“That is well thought of,” he answered, and struck a half circle under the boards. Whether in this flourish he slashed anything he only learned by the stain on the knife, when the sloop was dropping down the bay. But the Abenaqui girl knew what he had done, before the footsteps ceased. She sat beside Saint-Castin on the platform, their feet resting on the ground within the boards. No groan betrayed him, but her arms went jealously around his body, and her searching fingers found the cut in the buckskin. She drew her blanket about him with a strength of compression that made it a ligature, and tied the corners in a knot.
“Is it deep, sagamore?”
“Not deep enough,” said Saint-Castin. “It will glue me to my buckskins with a little blood, but it will not let me out of my troubles. I wonder why I ran such a race from the English? They might have had me, since they want me, and no one else does.”

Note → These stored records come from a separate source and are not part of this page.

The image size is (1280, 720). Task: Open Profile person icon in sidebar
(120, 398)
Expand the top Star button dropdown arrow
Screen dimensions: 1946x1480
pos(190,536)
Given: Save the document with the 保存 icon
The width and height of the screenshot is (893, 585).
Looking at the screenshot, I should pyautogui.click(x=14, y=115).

“I will kiss you now, sagamore,” whispered the Abenaqui girl, trembling and weeping in the chaos of her broken reserve. “I cannot any longer hold out against being your wife.”
She gave him her first kiss in the sacred darkness of the chapel, and under the picture of the pierced heart. And it has since been recorded of her that the Baroness de Saint-Castin was, during her entire lifetime, the best worshiped wife in Acadia.
THE BEAUPORT LOUP-GAROU.
October dusk was bleak on the St. Lawrence, an east wind feeling along the river’s surface and rocking the vessels of Sir William Phips on tawny rollers. It was the second night that his fleet sat there inactive. During that day a small ship had approached Beauport landing; but it stuck fast in the mud and became a mark for gathering Canadians until the tide rose and floated it off. At this hour all the habitants about Beauport except one, and even the Huron Indians of Lorette, were safe inside the fort walls. Cattle were driven and sheltered inland. Not a child’s voice could be heard in the parish of Beauport, and not a woman’s face looked through windows fronting the road leading up toward Montmorenci. Juchereau de Saint-Denis, the seignior of Beauport, had taken his tenants with him as soon as the New England invaders pushed into Quebec Basin. Only one man of the muster hid himself and stayed behind, and he was too old for military service. His seignior might lament him, but there was no woman to do so. Gaspard had not stepped off his farm for years. The priest visited him there, humoring a bent which seemed as inelastic as a vow. He had not seen the ceremonial of high mass in the cathedral of Upper Town since he was a young man.